Hopefully not too lofty... Foreshadowing? With those defined I moved onto the implementation.

#Traversing a private network

Rather than diving into the service I decided to first start with the TURN/STUN servers first.

I knew this would be necessary long term from some previous research, and since this was one of the two major things that I had a lot of unknowns around I started here first. At a high level TURN and STUN servers allows the user to establish an RTC connection even when they are encumbered by private network (NAT) problems, allowing users who are behind a router, without a dedicated IP, to properly establish a connection with a peer.
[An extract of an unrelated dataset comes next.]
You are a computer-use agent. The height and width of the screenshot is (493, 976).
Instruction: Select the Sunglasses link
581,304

A STUN server is a bit lighter than a TURN server, but can’t be used in all situations, and so in practice both of these servers are required.
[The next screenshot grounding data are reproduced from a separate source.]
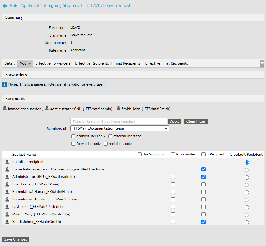The width and height of the screenshot is (266, 246).
Task: Switch to the Effective Forwarders tab
Action: 53,63
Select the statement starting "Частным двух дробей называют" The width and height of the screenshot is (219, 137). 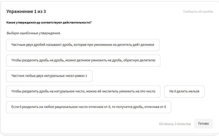(x=82, y=45)
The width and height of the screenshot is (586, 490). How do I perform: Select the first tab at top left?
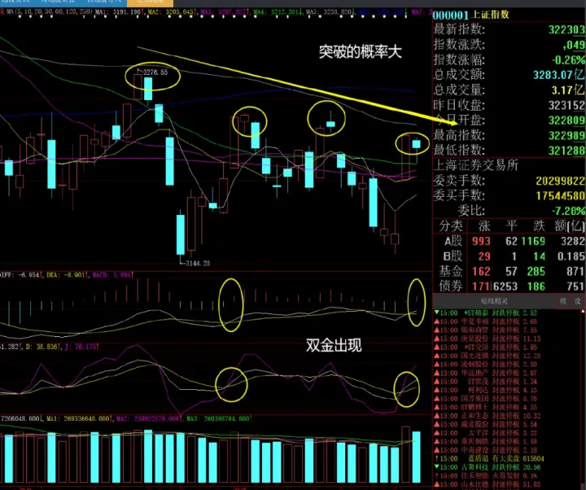[20, 3]
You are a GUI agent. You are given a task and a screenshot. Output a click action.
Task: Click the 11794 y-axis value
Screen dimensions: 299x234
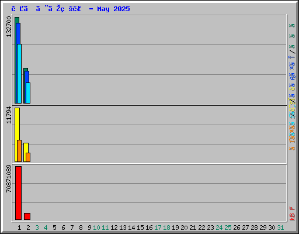(x=9, y=115)
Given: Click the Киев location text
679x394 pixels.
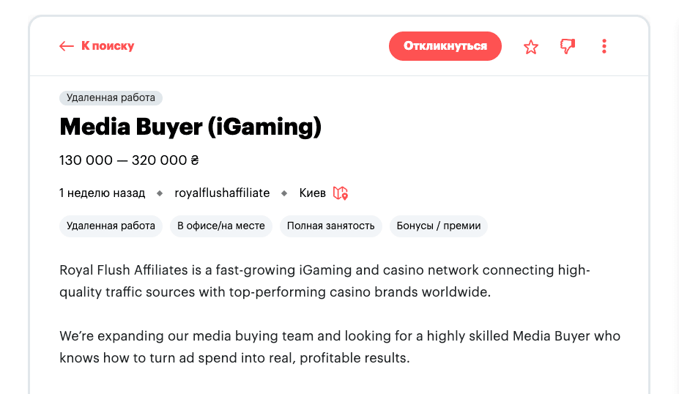Looking at the screenshot, I should [x=313, y=193].
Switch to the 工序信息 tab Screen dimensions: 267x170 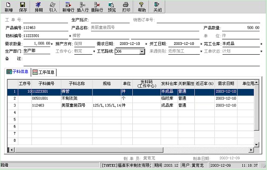coord(43,72)
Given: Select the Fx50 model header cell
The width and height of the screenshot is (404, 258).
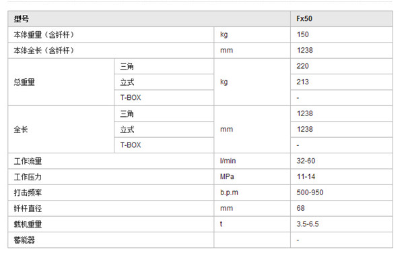Looking at the screenshot, I should (341, 19).
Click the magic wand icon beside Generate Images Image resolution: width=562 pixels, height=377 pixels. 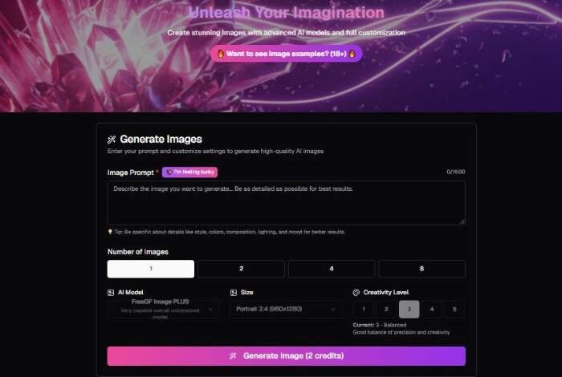click(x=112, y=140)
I had initially thought about making my own basic TURN/STUN server in Node.js, and while I found a couple libraries that supported the protocol, they were either old or had poor documentation, and considering that WebRTC has changed a lot in the past couple years and I wanted to make sure that there were no issues down the road with this part, I looked beyond and eventually found a good, up to date (and open source, to boot) TURN/STUN server called coturn.

It was thankfully very easy to install, as it’s available on the Ubuntu apt repos:

> sudo apt-get update
> sudo apt-get install coturn

It wasn’t the most recent release — as of this post, the most recent version is 4.5.1.3 and the version on the apt repository is 4.5.0.7 — but it’s only a few versions off and so I felt comfortable continuing with it.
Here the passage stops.